═══ Исходный отрывок ═══
МD: В знаменитой публикации Карекена и Уоллеса Касс и Шелл, в частности, говорят, что, по определению, модель перекрывающихся поколений – единственная динамическая дезагрегированная модель, которая может считаться интересной макроэкономической моделью.

Касс: Здесь я должен вернуться к тому, как создавалась модель перекрывающихся поколений. Этой моделью я заинтересовался из-за солнечных пятен. А затем Окуно и Зилча (возможно, это произошло на той же конференции в Сквом-Лейк) представили доклад, в котором пытались доказать, что если ввести в модель перекрывающихся поколений деньги, то равновесие, при котором деньги будут иметь нетривиальную цену, обязательно будет парето-оптимальным. В их доказательстве был изъян.

МD: Нейл Уоллес не раз говорил об этом в Миннесоте.

Касс: В своей работе они пытались доказать то, во что верил Нейл. Я видел их доказательство, читал его очень внимательно – и в нем есть ошибка. Я решил, что оно, возможно, неверно, поскольку строится на определенных свойствах функций полезности и прочего, и поэтому решил придумать контрпример. Я придумал множество контрпримеров того, как можно ввести деньги и по той или иной причине (гетерогенности, нестационарности и т. д.) не получить парето-оптимальности. Я снова заинтересовался моделью перекрывающихся поколений. Мы с Карлом действительно в нее верили и стали работать над ней в более общем плане, когда завершили работу над солнечными пятнами. Мы действительно в то время считали ее единственной серьезной моделью, в которой деньги имели какое-либо значение. Конечно, впоследствии появились довольно известные работы, посвященные другим моделям, в которых деньги играют основную роль.
═══
Задания:
[1] Почему Касс решил придумать контрпример к доказательству Окуно и Зилчи? Ответьте по отрывку интервью.
[2] Выпишите из отрывка интервью фрагмент между словами «Касс: Здесь я» и «доказательстве был изъян.» включительно, ничего не меняя.
═══ Показанные данные ═══
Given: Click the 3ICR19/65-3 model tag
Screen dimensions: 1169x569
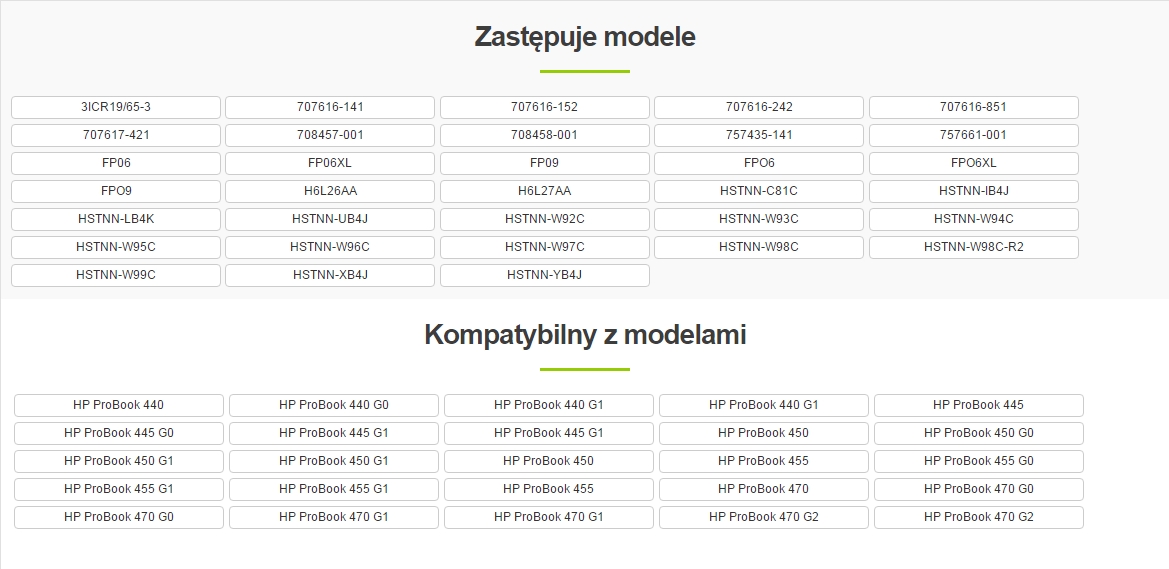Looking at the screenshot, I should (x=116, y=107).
═══
═══ Показанные данные ═══
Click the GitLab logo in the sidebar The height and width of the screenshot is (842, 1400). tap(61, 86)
═══
═══ Показанные данные ═══
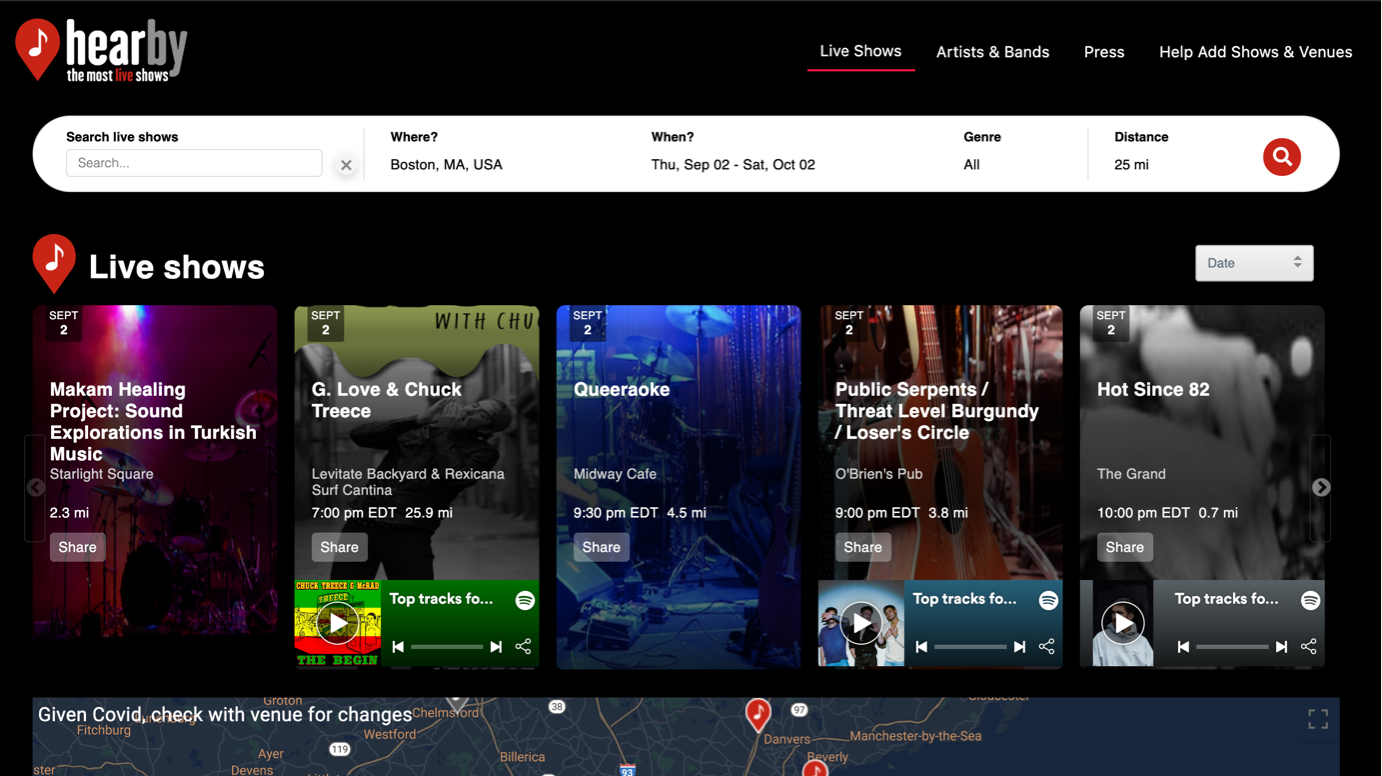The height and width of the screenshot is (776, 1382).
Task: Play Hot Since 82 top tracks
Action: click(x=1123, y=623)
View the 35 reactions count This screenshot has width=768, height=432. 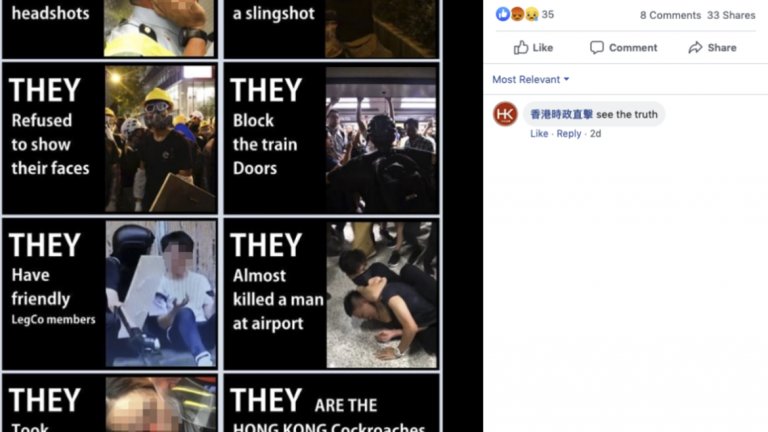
═══
Ответы к заданиям:
[1] Касс счел доказательство, возможно, неверным, поскольку оно строится на определенных свойствах функций полезности и прочего. Поэтому он решил придумать контрпример.

[2]
Касс: Здесь я должен вернуться к тому, как создавалась модель перекрывающихся поколений. Этой моделью я заинтересовался из-за солнечных пятен. А затем Окуно и Зилча (возможно, это произошло на той же конференции в Сквом-Лейк) представили доклад, в котором пытались доказать, что если ввести в модель перекрывающихся поколений деньги, то равновесие, при котором деньги будут иметь нетривиальную цену, обязательно будет парето-оптимальным. В их доказательстве был изъян.